A number of NVMe-oF products have been announced using RoCE, and have gained a following with those shops more comfortable with an ethernet-based fabric. Like FC, the queuing methodology for RoCE maps very well to NVMe, enabling minimal protocol translation as data makes it way from the network to the SSD. However, while ethernet is well known, implementation of a lossless fabric using ethernet requires turning on Data Center Bridging (DCB) protocols to handle congestion and flow control. This adds another interoperability vector, and complexity in order to tune the protocols properly to get the most out of the network with a given workload. So, for applications where latency is the primary consideration, RoCE makes sense. Of course, every hop in a network adds latency, therefore some vendors are targeting RoCE as an NVMe-oF solution for single rack applications, and looking at TCP as a solution for aisle scale or datacenter scale applications.
The most recent addition, ratified in December 2018, of the NVMe-oF transport family is TCP, or NVMe/TCP. TCP has a few key advantages. First, TCP is a well-known protocol. Network engineers understand its behavior very well, and know how to use it. From that perspective, the ‘learning curve’ of enabling NVMe/TCP in the datacenter is shorter and smoother.

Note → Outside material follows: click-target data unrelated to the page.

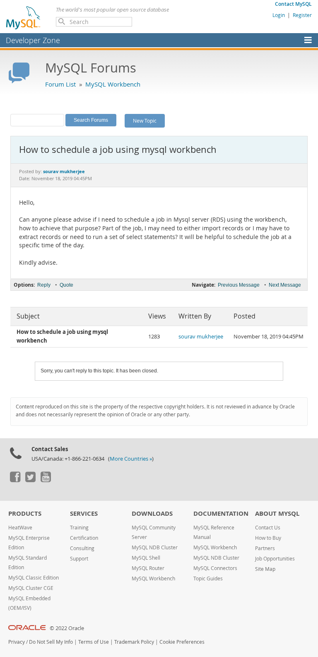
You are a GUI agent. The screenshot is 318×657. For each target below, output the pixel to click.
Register (302, 15)
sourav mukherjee (200, 336)
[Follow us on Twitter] (30, 480)
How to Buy (268, 538)
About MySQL (277, 513)
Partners (265, 548)
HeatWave (20, 527)
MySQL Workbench (112, 84)
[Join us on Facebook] (15, 480)
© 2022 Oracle (67, 628)
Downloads (152, 513)
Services (84, 513)
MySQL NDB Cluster (155, 547)
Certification (84, 538)
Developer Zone (33, 40)
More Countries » (131, 458)
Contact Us (267, 527)
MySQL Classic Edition (33, 578)
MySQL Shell (146, 558)
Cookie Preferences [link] (182, 642)
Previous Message (239, 285)
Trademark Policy (134, 642)
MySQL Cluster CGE (30, 588)
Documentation (220, 513)
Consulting (82, 548)
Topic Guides (208, 578)
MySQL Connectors (215, 568)
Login (278, 15)
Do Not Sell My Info (51, 642)
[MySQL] (23, 17)
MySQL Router (148, 568)
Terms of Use (93, 642)
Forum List (60, 84)
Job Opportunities (275, 559)
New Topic (145, 120)
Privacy (16, 642)
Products (24, 513)
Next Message (285, 285)
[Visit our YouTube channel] (45, 480)
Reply (44, 285)
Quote (66, 285)
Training (79, 527)
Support (79, 559)
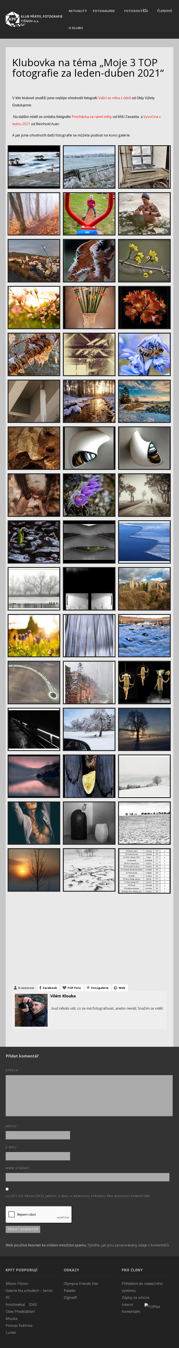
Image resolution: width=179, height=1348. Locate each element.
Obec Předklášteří (20, 1311)
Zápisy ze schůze (135, 1297)
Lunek (11, 1332)
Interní (127, 1304)
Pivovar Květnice (19, 1325)
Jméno (12, 1126)
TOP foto (74, 988)
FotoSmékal (15, 1304)
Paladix (69, 1290)
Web (122, 988)
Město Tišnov (17, 1283)
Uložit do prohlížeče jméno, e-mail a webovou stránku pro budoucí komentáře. (78, 1196)
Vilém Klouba (63, 995)
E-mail (12, 1147)
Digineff (70, 1297)
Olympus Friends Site (81, 1283)
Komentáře (131, 1311)
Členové (164, 11)
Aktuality (78, 11)
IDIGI (33, 1304)
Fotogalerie (104, 11)
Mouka (11, 1318)
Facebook (50, 988)
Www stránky (18, 1168)
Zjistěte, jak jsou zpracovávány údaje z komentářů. (128, 1245)
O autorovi (26, 988)
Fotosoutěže (136, 11)
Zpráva (13, 1070)
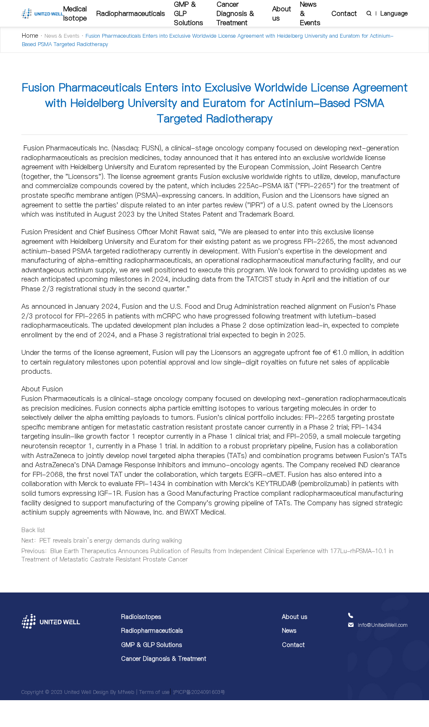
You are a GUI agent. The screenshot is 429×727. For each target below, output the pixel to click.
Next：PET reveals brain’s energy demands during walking (101, 540)
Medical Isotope (75, 13)
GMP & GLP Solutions (151, 645)
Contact (344, 13)
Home (30, 35)
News (289, 630)
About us (281, 13)
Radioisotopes (141, 617)
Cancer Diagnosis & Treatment (163, 659)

Next, similar to FC, TCP takes advantage of the queueing characteristics of NVMe. Each TCP connection is mapped to an NVMe queue. Thus, again, admin and I/O commands can be given separate queues so as to not block one another. Multithreaded applications can leverage multiple CPU cores, with each core having its own queue to access storage. This simplicity in mapping in the transition from the network to within the storage array keeps latency relatively low.
Further, TCP can be run on simple switches without the extended capabilities of RoCE capable switch, which generally speaking, can add cost to a switch, but do offer performance enhancements.
Relative to RoCE, comparisons show that TCP does take a latency hit of several microseconds. However, it’s important to remember that not all workloads will be sensitive to that difference.
The applications needing the absolute highest performance, where cost is a secondary consideration relative to performance, may likely be better served by RoCE. Again, the IT team needs to understand their workload, and make an informed assessment of their needs.
NVMe-oF is very compelling for many storage-use cases, but the exact flavor of NVMe-oF used will depend on existing infrastructure, and whether the absolute lowest latency is really needed.
FC-NVMe allows existing FC users to continue to use FC infrastructure, while getting the benefits of low latency streamlined access to flash. RoCE allows using ethernet networks, which are well known, lower latency than TCP, at a cost and complexity premium relative to TCP. In greenfield applications, TCP is quite attractive, for a lower cost point with a marginal latency sacrifice relative to RoCE. Managing congestion on the TCP network can go a long way to ensuring a high-performing fabric. EE
David Woolf is senior engineer, datacenter technologies at the University of New Hampshire InterOperability Laboratory (UNH-IOL).